Dataset items

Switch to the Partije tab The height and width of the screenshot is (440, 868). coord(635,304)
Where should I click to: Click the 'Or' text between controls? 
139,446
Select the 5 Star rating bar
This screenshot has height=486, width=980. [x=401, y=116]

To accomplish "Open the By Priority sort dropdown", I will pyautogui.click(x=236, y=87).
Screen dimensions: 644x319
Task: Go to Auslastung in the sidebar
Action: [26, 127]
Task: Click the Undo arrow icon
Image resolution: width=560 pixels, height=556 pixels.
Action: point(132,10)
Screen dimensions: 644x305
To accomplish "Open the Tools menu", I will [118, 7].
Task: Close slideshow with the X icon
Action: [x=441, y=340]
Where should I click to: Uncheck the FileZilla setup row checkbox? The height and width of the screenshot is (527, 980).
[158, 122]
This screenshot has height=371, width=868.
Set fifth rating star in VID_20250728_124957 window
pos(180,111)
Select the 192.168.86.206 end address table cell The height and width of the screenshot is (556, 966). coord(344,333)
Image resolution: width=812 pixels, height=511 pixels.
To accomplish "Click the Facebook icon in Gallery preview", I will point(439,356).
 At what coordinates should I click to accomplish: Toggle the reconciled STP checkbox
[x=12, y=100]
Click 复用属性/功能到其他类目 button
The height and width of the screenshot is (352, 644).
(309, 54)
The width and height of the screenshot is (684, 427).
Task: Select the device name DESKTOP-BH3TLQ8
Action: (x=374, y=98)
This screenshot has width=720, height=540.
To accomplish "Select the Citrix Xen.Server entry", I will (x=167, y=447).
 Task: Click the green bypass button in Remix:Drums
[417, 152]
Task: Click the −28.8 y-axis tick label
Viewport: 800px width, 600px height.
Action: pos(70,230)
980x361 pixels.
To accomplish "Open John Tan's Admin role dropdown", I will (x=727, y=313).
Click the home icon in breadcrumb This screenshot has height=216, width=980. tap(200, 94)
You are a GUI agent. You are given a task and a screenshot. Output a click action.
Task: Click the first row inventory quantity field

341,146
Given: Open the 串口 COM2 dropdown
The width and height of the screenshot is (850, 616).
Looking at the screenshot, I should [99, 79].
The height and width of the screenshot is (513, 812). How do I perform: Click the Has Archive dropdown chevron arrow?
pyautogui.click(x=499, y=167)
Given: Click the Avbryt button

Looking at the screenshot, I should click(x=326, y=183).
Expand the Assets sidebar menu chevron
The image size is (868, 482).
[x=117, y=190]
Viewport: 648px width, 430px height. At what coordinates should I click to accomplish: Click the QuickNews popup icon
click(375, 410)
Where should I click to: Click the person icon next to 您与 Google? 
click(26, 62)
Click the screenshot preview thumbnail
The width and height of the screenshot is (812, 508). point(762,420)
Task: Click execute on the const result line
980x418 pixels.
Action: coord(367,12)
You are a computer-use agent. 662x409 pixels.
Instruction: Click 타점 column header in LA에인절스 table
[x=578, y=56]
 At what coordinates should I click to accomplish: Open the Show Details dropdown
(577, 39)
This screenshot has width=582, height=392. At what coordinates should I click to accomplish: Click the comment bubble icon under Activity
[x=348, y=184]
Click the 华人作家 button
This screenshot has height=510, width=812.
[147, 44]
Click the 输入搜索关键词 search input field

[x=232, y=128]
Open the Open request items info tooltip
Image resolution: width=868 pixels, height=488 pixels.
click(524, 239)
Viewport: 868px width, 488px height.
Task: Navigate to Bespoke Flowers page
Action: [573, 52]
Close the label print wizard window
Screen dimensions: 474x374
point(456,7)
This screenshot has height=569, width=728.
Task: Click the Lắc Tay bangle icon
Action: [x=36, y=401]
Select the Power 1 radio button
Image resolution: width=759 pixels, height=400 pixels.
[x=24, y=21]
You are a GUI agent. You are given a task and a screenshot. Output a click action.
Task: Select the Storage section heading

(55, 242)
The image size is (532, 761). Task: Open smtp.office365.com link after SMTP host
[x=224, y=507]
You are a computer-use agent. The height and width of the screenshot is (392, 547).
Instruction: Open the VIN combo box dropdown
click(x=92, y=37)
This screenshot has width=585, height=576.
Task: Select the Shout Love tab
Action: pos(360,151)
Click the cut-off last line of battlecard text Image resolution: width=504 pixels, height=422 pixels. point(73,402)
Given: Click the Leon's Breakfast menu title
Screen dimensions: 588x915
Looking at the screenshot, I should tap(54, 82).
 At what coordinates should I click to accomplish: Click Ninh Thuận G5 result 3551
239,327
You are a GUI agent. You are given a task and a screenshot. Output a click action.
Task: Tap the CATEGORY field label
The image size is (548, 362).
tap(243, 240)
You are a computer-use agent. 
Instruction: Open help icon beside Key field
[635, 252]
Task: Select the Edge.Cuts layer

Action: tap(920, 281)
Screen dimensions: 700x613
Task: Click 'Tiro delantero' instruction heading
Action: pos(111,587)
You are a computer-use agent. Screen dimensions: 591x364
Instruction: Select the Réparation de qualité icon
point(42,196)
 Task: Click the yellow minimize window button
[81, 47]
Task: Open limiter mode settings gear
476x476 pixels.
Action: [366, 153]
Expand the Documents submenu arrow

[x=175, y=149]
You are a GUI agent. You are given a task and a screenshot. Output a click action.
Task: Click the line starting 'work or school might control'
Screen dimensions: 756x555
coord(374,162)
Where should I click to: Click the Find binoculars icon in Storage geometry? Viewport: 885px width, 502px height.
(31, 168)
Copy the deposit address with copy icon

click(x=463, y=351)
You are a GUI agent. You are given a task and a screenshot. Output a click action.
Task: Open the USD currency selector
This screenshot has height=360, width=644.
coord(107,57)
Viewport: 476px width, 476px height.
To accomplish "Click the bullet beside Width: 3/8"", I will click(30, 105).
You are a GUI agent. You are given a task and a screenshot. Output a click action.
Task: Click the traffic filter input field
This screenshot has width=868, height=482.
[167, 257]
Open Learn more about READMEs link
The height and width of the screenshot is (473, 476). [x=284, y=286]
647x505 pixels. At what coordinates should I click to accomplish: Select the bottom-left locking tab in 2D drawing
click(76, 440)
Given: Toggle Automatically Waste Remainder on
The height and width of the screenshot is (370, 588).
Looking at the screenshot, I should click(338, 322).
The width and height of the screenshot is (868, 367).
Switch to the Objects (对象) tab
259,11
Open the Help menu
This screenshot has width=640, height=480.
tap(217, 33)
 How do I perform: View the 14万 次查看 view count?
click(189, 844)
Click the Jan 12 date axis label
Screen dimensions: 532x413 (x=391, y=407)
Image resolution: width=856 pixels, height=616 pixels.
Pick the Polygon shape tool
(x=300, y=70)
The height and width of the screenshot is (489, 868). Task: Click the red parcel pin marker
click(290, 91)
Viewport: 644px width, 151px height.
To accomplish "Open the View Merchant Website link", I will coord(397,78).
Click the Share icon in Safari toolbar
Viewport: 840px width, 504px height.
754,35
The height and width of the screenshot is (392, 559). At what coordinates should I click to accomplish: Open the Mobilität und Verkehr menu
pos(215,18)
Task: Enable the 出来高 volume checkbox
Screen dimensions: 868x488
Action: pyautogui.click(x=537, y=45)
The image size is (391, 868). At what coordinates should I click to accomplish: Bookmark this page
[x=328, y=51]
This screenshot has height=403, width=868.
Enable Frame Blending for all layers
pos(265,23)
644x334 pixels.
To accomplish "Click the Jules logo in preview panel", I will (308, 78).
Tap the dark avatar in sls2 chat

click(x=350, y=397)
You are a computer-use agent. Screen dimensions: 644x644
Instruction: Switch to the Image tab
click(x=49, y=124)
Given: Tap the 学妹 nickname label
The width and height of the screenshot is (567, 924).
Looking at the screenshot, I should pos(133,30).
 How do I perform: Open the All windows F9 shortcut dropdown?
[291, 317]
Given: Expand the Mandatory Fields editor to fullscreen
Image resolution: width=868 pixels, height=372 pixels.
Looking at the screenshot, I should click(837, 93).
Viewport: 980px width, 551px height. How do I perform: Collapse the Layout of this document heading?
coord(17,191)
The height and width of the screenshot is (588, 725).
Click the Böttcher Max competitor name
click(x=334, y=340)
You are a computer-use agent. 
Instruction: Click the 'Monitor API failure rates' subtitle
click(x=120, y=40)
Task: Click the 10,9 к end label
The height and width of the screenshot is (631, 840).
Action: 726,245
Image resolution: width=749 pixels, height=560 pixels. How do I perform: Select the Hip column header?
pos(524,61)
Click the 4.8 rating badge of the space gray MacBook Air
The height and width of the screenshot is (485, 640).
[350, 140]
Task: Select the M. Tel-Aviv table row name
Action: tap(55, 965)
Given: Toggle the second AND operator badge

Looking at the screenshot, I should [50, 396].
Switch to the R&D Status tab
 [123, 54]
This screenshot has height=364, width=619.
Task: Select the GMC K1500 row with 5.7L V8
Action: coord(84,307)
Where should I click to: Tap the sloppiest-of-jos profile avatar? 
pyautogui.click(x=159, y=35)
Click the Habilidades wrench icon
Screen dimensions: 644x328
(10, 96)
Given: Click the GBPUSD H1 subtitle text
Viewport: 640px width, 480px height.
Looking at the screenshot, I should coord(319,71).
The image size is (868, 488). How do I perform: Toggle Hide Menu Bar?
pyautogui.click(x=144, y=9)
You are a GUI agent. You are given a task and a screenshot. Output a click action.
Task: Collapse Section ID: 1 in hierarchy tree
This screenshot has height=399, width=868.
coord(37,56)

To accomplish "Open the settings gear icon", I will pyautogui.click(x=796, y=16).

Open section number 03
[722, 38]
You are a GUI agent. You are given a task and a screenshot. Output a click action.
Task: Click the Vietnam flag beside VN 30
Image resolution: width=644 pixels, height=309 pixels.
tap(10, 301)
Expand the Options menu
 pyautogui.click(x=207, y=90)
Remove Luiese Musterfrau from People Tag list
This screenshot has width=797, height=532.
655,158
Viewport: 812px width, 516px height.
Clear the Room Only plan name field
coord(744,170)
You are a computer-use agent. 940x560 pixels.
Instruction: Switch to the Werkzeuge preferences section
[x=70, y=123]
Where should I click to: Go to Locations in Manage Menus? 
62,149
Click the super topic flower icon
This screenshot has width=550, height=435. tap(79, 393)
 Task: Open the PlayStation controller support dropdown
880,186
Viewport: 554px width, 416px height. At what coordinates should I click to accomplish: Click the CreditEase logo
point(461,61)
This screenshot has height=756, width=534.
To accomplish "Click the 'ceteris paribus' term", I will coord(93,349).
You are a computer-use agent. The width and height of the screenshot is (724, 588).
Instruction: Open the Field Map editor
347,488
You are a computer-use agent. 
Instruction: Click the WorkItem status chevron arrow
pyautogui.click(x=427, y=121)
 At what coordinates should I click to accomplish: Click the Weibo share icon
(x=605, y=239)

> **The problem**
All lines from the one that contains "Instruction: Open the Field Map editor" to the last line above must be given again exactly, with both included and nothing added.

> **Response to the exercise**
Instruction: Open the Field Map editor
347,488
You are a computer-use agent. 
Instruction: Click the WorkItem status chevron arrow
pyautogui.click(x=427, y=121)
 At what coordinates should I click to accomplish: Click the Weibo share icon
(x=605, y=239)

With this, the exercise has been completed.